Akhirnya Hang Tuah dan keempat sahabatnya sukses menaklukkan musuh dari Siantan tersebut. Karena jasanya, Hang Tuah dan sahabat-sahabatnya kemudian diangkat menjadi abdi bendahara paduka raja, salah satu pemimpin di Kerajaan Bintan.

Pada masa itu terjadi persaingan nan sangat sengit antara Majapahit dan Malaka. Gajah Mada sebagai patih dari Kerajaan Majapahit berulang kali menyusun planning jahatnya buat menghabisi Hang Tuah.

Menurut Gajah Mada, Hang Tuah ialah batu sandungan nan selalu berusaha menggagalkan ambisinya menguasai Malaka.
Keberanian Hang Tuah sukses mengantarkan Malaka mencapai puncak kejayaannya.

Hang Tuah mampu menggagalkan agresi dari Kerajaan Majapahit. Ia pun selalu berhasil dalam mengemban sejumlah misi penting. Sayangnya, dengan masuknya Belanda ke tanah Malaka, akhirnya Malaka sukses ditaklukkan.

Malaka kemudian jatuh ke tangan Belanda dan orang-orang Johor.
Kisah Hang Tuah memang tetap menjadi misteri. Apakah tokoh ini benar-benar sebuah sejarah ataukah sekadar mitos belaka.

Menurut pakar sastra Sir Richard Windstedt, karya sastra Melayu klasik tersebut sarat dengan syair nan berkisah kepahlawanan. Karya-karya seperti ini banyak ditulis di Pulau Jawa pada abad ke-11.

Karya-karya tersebut mampu mengubah mitos menjadi sejarah. Demikian pula sebaliknya, mengubah sejarah menjadi mitos. Kisah dalam Hikajat Hang Tuah terdapat perbedaan makna mitos (fiktif) seperti tak tercantumnya keterangan waktu dalam sejumlah peristiwa.

Atau kisah Sang Pertala nan menjadi pemimpin negeri kayangan, serta Hang Tuah nan dikisahkan berubah wujud menjadi harimau dalam suatu perkelahian. Meski kisah Hang Tuah menjadi kontroversi, namun bangsa Melayu sangat meyakini kebenaran kisah ini.

Mereka menganggap bahwa Hang Tuah ialah Wali Allah. Namun jika dilihat dari kronologi karya sastra ini, banyak kisah fiktif nan tertulis di dalamnya. Kisah-kisah tersebut penuh dengan unsur khayalan.

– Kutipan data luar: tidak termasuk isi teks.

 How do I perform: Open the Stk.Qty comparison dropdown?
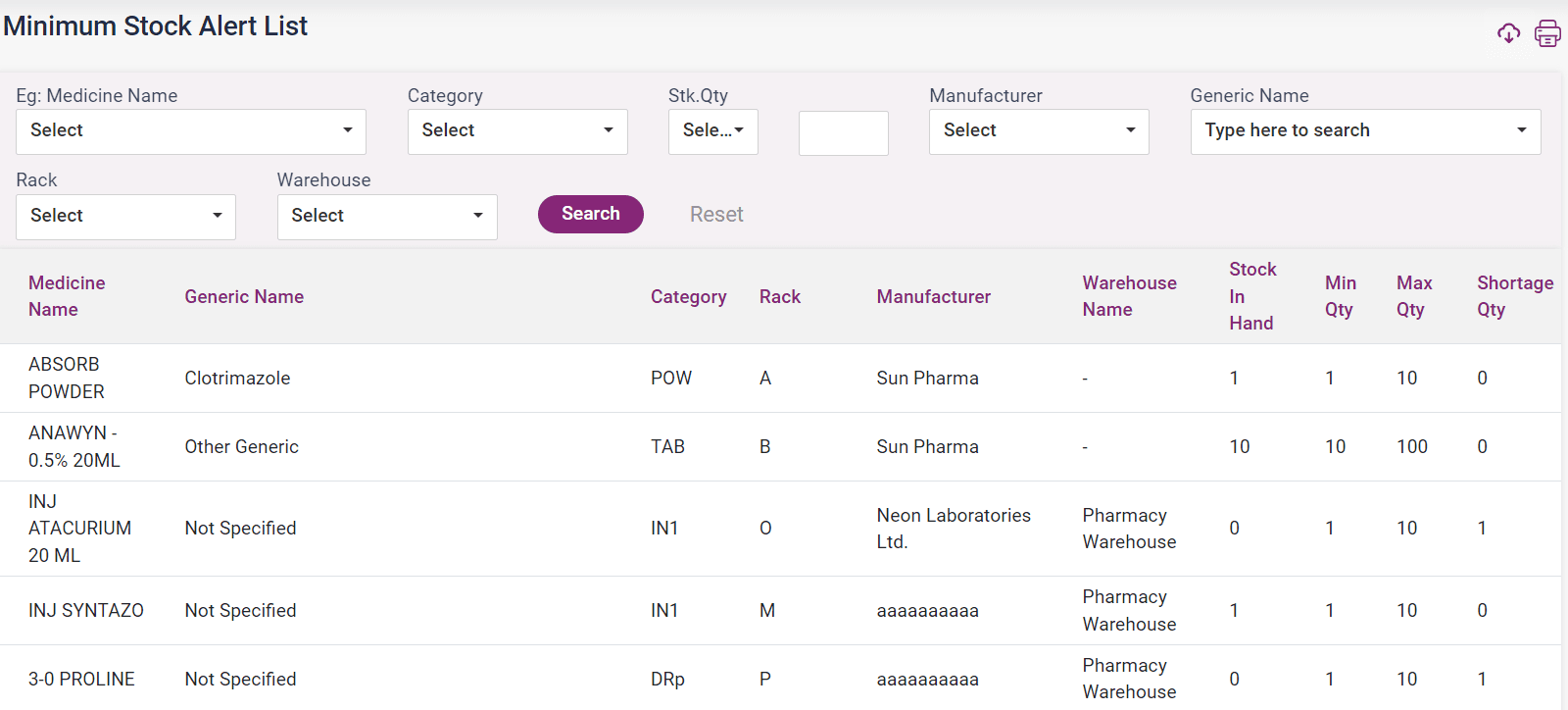[x=712, y=131]
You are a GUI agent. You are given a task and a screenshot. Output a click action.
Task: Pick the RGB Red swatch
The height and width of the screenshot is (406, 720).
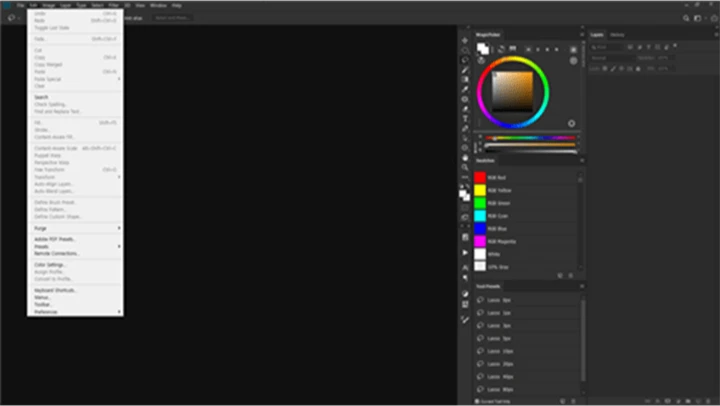480,177
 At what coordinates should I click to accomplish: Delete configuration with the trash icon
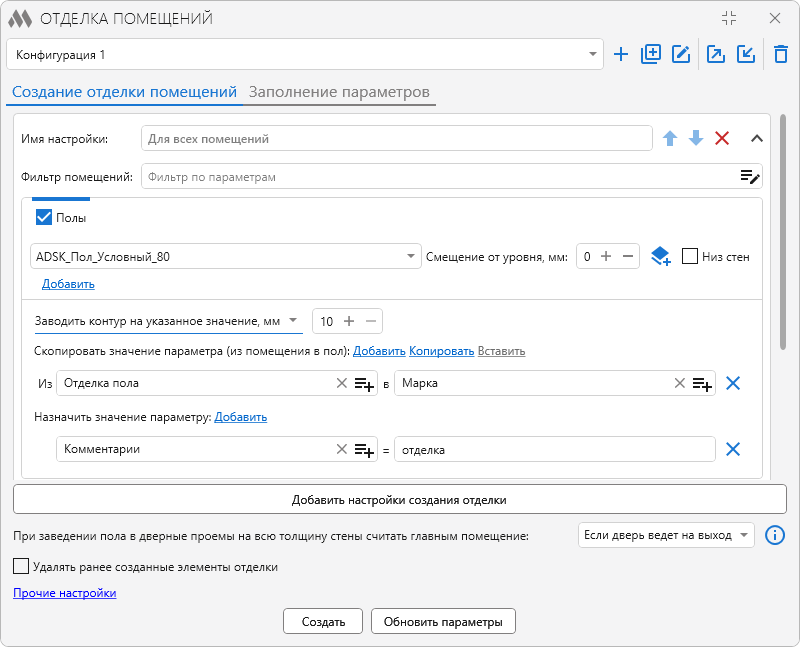click(781, 54)
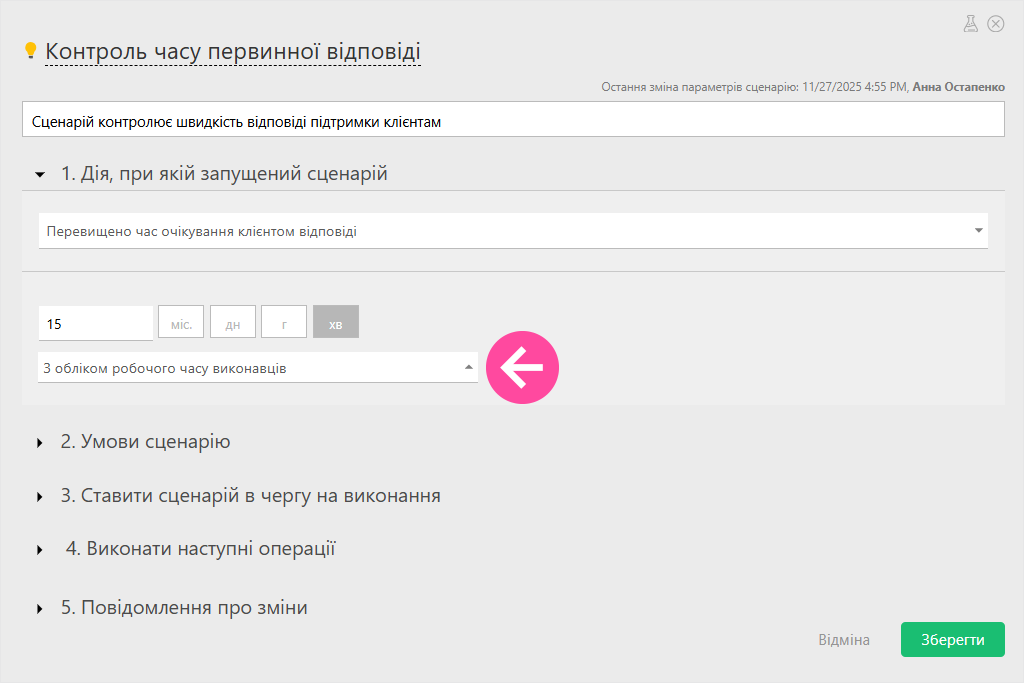Select the "г" hours time unit

point(284,323)

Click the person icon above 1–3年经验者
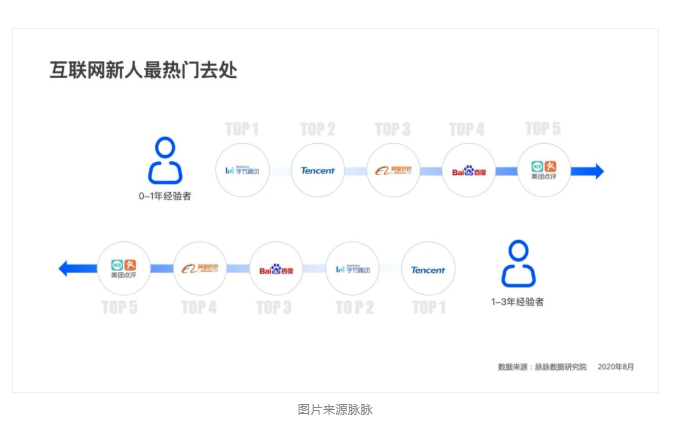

Oleh sebab itu, perlu pengkajian secara lebih mendalam serta penelitian secara hati-hati. Ketiadaan kronologi waktu dapat digali dari bukti arkeologis maupun sumber-sumber asing. Jika hal tersebut dikaji secara cermat, tak tertutup kemungkinan mampu menjawab sejumlah pertanyaan besar atau keragu-raguan nan timbul di dalamnya.

Dengan membaca kisah Hikayat Hang Tuah, setidaknya dapat diketahui bahwa sosok pengarangnya ialah seseorang nan memiliki pengetahuan luas. Kemungkinan besar ia juga berasal dari keluarga dekat kerajaan. Dugaan ini muncul sebab kisah ini cenderung memihak penguasa nan sedang menjabat pada masa itu.